Cell structure and function
Firstly, once a protein is digested and broken down, the body turns this into amino acids. These acids are used to create and maintain cell structure and function, whether this is bone cells, skin cells, or myocytes (muscle cells).
To provide an easy-to-understand example, if a person works out in the gym lifting weights, the muscle cells will tear and become damaged. Protein then repairs and maintains proper cell structure, allowing the muscles to repair and rebuild stronger. This is how your muscles recover and also grow bigger.
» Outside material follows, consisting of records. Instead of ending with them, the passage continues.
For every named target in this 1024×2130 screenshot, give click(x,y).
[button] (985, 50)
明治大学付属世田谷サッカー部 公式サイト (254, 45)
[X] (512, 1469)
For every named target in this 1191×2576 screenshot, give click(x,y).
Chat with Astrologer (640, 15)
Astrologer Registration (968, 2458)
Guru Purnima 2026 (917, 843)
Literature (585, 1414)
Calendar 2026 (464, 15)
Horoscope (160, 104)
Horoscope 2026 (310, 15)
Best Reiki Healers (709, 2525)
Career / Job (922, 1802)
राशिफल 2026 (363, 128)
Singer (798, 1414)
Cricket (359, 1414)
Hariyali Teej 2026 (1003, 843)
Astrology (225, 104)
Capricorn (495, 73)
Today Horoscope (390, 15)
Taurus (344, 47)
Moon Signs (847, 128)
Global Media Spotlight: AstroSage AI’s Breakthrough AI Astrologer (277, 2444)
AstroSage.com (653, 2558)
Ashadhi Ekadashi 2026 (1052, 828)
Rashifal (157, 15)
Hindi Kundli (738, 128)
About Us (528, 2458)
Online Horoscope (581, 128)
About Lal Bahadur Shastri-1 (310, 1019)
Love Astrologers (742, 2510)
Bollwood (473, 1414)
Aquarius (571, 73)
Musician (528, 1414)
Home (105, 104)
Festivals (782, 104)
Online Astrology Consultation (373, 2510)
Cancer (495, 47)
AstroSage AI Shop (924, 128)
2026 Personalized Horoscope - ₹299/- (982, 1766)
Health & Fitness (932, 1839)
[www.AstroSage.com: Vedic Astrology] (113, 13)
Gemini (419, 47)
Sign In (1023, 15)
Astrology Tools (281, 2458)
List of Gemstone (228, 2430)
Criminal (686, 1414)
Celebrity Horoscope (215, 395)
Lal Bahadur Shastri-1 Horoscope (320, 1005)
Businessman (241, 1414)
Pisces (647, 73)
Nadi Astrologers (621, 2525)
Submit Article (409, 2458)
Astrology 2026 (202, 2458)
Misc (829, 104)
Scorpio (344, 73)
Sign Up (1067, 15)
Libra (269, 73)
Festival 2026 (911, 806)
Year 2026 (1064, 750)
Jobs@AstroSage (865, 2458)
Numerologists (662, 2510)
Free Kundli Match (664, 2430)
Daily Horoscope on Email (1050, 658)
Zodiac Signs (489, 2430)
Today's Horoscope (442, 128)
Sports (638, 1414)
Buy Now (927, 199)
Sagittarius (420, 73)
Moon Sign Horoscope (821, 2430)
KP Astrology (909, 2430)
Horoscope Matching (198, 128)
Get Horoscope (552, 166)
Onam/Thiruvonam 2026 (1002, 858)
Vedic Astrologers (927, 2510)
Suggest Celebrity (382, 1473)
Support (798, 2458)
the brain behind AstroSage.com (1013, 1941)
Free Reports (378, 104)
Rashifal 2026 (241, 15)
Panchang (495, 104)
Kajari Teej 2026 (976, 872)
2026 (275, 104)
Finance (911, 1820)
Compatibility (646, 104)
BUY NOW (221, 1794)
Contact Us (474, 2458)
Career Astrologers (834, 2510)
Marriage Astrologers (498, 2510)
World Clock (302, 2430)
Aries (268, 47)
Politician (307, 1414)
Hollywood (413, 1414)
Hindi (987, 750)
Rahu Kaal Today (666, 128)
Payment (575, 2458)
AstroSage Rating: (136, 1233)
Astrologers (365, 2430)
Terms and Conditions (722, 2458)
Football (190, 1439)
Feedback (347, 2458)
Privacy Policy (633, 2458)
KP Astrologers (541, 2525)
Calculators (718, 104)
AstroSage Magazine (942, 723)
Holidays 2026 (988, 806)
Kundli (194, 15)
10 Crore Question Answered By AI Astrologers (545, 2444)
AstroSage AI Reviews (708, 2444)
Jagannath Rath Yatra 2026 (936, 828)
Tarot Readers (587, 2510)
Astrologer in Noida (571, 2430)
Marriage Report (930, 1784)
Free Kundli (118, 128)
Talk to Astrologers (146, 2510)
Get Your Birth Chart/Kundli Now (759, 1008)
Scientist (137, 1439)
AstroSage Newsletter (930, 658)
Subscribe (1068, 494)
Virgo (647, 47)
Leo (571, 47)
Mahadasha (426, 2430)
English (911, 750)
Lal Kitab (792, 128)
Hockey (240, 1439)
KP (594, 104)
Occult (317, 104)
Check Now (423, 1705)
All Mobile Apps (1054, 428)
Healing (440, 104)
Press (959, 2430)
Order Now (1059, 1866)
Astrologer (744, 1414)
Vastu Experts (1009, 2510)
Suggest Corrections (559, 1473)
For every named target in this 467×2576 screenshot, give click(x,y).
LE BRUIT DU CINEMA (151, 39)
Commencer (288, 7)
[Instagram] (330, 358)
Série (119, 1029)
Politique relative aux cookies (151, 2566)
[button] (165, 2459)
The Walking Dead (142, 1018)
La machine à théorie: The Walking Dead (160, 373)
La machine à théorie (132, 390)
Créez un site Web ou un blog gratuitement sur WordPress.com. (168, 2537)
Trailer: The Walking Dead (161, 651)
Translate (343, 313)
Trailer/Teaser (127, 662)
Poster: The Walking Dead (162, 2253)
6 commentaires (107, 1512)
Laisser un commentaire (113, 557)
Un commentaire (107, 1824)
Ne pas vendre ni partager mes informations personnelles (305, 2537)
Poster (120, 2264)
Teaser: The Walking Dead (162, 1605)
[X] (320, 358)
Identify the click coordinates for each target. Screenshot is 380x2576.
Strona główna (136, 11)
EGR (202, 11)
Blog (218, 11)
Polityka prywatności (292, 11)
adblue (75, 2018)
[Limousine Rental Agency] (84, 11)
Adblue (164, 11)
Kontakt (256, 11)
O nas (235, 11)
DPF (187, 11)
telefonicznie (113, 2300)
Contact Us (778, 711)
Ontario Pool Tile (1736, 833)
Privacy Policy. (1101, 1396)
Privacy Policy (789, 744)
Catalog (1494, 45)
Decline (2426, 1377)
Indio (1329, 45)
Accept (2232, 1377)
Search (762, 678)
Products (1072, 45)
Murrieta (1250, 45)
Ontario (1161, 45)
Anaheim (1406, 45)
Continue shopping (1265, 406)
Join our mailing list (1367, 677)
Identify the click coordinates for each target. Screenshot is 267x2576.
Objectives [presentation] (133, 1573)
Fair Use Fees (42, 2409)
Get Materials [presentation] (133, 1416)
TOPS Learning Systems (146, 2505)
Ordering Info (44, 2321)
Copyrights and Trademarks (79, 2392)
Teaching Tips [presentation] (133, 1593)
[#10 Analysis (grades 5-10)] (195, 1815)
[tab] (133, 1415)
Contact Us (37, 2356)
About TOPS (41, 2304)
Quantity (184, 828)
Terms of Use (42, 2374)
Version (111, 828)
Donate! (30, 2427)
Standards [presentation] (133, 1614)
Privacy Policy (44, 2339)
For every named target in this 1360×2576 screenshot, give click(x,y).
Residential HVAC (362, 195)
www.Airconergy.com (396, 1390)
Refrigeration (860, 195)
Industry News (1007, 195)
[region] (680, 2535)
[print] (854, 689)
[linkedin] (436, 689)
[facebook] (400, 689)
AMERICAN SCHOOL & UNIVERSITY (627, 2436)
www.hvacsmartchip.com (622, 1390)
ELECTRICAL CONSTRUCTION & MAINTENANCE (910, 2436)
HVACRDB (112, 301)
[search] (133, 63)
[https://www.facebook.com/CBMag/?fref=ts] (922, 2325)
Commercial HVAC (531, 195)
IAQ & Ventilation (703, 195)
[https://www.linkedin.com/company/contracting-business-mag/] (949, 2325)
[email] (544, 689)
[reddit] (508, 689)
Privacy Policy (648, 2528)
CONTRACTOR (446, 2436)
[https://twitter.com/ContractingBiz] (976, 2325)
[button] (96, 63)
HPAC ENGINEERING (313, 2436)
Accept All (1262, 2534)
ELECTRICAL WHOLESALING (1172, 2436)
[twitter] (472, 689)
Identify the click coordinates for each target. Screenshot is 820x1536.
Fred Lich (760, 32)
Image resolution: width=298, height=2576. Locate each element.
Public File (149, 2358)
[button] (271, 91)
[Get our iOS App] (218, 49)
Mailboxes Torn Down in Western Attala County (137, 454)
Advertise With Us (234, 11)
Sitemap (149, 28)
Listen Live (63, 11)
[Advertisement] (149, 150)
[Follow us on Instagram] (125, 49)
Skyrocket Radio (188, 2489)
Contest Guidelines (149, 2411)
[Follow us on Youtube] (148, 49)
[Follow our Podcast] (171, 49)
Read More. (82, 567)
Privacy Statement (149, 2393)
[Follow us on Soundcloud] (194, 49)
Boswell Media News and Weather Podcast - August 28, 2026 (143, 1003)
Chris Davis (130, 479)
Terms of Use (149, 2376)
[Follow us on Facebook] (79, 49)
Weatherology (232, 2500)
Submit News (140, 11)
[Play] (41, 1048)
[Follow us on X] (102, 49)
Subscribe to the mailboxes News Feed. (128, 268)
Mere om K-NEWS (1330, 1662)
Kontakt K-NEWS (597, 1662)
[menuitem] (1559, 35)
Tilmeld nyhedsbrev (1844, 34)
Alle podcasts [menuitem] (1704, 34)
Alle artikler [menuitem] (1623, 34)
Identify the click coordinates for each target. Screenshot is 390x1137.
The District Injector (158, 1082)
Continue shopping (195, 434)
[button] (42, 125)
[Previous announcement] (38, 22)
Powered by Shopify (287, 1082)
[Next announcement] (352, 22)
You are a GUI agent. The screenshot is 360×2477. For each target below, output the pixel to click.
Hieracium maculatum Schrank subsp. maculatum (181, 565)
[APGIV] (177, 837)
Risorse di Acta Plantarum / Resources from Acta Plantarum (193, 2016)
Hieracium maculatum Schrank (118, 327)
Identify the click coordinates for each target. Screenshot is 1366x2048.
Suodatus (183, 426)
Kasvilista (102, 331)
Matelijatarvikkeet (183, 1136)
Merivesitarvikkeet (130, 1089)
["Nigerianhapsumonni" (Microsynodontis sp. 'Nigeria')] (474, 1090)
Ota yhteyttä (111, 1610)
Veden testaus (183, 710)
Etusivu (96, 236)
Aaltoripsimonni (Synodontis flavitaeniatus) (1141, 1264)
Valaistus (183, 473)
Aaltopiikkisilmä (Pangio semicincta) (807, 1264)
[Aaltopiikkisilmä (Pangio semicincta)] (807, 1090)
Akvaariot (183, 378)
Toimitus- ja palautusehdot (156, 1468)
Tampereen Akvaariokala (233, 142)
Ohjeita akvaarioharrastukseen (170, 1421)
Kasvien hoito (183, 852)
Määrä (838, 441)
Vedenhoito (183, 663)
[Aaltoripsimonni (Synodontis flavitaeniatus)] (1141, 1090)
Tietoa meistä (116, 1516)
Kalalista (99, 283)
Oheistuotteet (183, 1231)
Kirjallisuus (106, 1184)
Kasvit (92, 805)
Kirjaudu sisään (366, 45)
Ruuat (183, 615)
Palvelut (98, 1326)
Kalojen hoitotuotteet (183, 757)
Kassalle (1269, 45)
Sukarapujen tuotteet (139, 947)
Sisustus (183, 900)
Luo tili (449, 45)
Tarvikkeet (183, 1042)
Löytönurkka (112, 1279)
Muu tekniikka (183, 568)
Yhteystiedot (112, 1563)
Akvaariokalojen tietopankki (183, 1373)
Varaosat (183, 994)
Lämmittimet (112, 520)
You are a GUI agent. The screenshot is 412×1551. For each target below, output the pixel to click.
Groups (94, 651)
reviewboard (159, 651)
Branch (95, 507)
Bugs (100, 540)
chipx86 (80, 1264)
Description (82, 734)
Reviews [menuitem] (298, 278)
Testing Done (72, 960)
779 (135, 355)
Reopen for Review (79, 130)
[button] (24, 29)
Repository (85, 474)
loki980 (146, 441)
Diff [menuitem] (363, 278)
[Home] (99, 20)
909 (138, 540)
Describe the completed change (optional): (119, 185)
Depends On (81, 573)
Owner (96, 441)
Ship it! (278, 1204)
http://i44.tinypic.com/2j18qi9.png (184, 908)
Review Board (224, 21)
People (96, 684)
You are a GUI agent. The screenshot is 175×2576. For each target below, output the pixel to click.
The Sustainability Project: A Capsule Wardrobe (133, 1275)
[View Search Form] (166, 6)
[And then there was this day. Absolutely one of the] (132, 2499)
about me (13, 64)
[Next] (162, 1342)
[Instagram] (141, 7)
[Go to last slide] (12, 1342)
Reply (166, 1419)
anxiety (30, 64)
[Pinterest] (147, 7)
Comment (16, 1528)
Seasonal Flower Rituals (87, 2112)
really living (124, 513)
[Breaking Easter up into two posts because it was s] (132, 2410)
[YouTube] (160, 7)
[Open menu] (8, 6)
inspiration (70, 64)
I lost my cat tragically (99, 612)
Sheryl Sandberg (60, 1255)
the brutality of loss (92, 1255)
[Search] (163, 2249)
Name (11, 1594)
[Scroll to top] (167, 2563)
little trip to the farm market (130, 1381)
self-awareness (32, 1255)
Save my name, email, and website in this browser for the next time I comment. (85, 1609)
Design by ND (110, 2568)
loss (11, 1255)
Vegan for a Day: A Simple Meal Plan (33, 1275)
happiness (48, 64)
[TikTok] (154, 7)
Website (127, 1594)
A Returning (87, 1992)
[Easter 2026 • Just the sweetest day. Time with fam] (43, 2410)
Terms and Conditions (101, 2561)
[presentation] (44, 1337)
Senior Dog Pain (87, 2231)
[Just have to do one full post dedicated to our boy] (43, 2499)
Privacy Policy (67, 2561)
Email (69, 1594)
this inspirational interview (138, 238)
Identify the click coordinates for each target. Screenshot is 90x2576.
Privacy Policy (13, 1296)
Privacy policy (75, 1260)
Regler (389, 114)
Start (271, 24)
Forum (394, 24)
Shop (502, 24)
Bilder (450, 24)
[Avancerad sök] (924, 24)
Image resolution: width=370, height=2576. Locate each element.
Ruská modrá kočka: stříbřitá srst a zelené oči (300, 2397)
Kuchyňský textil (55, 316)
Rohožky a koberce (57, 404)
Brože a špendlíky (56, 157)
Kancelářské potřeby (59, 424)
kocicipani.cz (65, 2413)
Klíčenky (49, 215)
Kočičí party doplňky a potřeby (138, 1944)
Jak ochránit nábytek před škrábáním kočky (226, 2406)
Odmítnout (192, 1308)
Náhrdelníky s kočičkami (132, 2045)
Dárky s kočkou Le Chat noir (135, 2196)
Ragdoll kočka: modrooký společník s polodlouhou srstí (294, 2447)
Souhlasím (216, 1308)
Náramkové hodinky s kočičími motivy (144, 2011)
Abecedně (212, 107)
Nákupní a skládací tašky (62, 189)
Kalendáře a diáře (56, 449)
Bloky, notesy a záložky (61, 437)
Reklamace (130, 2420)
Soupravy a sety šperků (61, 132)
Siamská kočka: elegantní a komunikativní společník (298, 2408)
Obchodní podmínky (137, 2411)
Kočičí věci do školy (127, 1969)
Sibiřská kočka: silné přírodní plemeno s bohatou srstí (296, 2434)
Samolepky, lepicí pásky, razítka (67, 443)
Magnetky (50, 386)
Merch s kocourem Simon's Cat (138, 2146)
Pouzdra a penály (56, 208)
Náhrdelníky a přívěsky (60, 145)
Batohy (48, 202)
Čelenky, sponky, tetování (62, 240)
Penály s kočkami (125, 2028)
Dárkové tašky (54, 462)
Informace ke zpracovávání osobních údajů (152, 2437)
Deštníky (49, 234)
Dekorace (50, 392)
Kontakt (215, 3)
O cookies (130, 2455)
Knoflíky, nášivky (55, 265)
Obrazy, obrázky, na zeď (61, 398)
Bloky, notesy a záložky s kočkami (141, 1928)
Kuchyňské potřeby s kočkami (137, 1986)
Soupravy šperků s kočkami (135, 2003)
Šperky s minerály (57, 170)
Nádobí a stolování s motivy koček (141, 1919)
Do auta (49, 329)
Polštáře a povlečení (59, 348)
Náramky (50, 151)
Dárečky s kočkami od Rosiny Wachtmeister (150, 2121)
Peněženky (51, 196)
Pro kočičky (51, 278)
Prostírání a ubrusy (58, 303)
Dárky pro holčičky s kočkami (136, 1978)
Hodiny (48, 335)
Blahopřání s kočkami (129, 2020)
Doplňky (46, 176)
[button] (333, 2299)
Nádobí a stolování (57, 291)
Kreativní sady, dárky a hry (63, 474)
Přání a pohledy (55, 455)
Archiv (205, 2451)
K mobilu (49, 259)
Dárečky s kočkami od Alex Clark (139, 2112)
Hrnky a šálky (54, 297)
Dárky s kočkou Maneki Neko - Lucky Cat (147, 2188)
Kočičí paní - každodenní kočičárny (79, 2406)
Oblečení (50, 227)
Proteins are responsible for the creation of antibodies, allowing us to fight and become immune to certain diseases and viruses. Also, individuals can be tested for specific antibodies (such as Covid-19) to determine whether or not they have or have previously had a virus or disease.
Finally, (although there are many other functions), some amino acid chains are also responsible for sending signals and data. These proteins transport various hormones and transmit signals between cells, tissues, and organs. Oh, and on a much broader scale, amino acid chains also allow our bodies to move and function correctly.
The bottom line
Proteins play a large role in the body, with these amino acid chains playing key roles in cell structure and function, the creation of antibodies, the delivery of information between cells, and even larger roles such as movement.